**PROMPT:**
Copy the stretch of the listing from the line containing "Click the AI chip icon" through the line containing "The height and", with both ends included, and leave the pictures out.

**DATA SECTION:**
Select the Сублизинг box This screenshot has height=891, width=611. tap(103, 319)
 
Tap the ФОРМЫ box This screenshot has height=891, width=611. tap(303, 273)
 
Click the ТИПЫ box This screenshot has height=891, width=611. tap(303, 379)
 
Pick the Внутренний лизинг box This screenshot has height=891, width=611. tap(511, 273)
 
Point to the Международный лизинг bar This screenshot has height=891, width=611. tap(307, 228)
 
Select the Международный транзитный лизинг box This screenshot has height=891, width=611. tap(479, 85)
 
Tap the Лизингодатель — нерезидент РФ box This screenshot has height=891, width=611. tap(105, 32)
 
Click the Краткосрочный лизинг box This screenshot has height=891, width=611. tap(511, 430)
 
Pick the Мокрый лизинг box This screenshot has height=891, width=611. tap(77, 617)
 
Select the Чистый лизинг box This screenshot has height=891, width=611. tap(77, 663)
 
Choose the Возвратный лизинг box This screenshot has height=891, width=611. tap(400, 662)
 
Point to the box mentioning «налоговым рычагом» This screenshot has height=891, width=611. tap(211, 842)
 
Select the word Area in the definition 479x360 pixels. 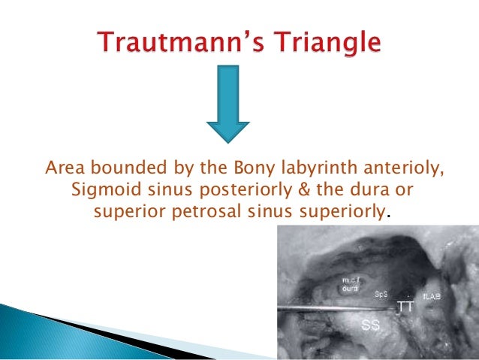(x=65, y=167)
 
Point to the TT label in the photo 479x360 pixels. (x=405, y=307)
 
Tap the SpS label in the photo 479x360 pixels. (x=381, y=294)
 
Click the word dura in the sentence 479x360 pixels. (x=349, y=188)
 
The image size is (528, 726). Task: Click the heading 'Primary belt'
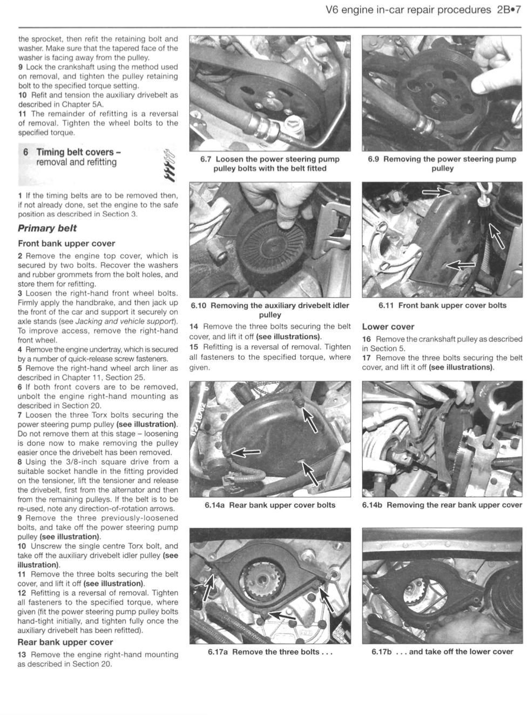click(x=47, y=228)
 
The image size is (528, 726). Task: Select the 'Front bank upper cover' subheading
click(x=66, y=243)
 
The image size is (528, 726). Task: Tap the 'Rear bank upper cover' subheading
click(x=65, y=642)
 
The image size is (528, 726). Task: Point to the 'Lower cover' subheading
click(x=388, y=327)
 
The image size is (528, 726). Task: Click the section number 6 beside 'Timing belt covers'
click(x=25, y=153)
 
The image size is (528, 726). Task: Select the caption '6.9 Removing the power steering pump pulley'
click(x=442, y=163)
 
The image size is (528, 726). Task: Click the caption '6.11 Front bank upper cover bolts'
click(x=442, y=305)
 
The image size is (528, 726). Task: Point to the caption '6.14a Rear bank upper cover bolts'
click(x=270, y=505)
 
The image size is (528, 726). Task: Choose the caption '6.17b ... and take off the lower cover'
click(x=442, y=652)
...
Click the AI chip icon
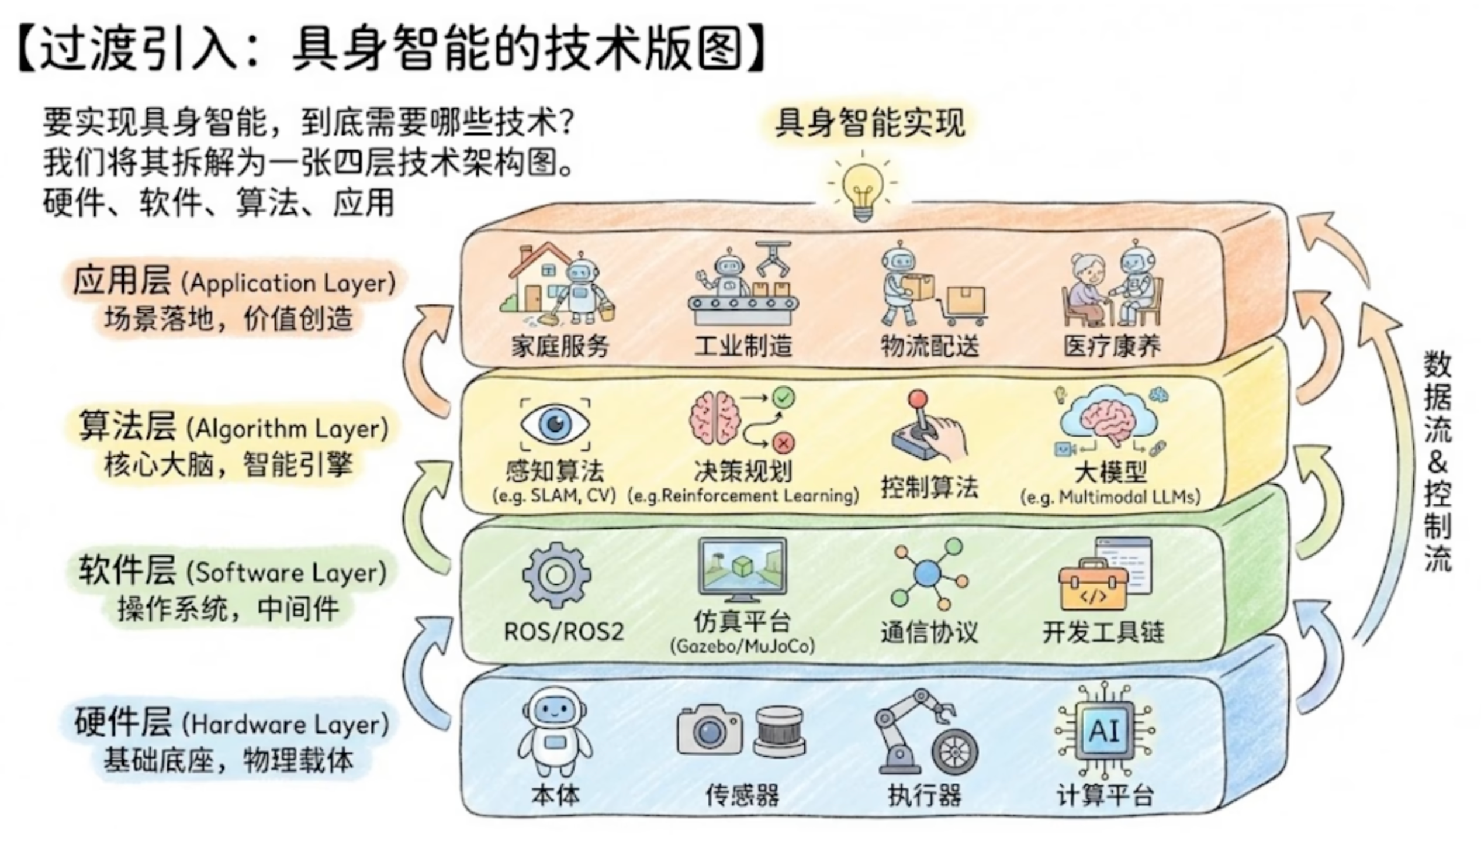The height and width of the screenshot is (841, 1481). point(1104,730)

**REPLY:**
Click the AI chip icon
The height and width of the screenshot is (841, 1481). point(1104,730)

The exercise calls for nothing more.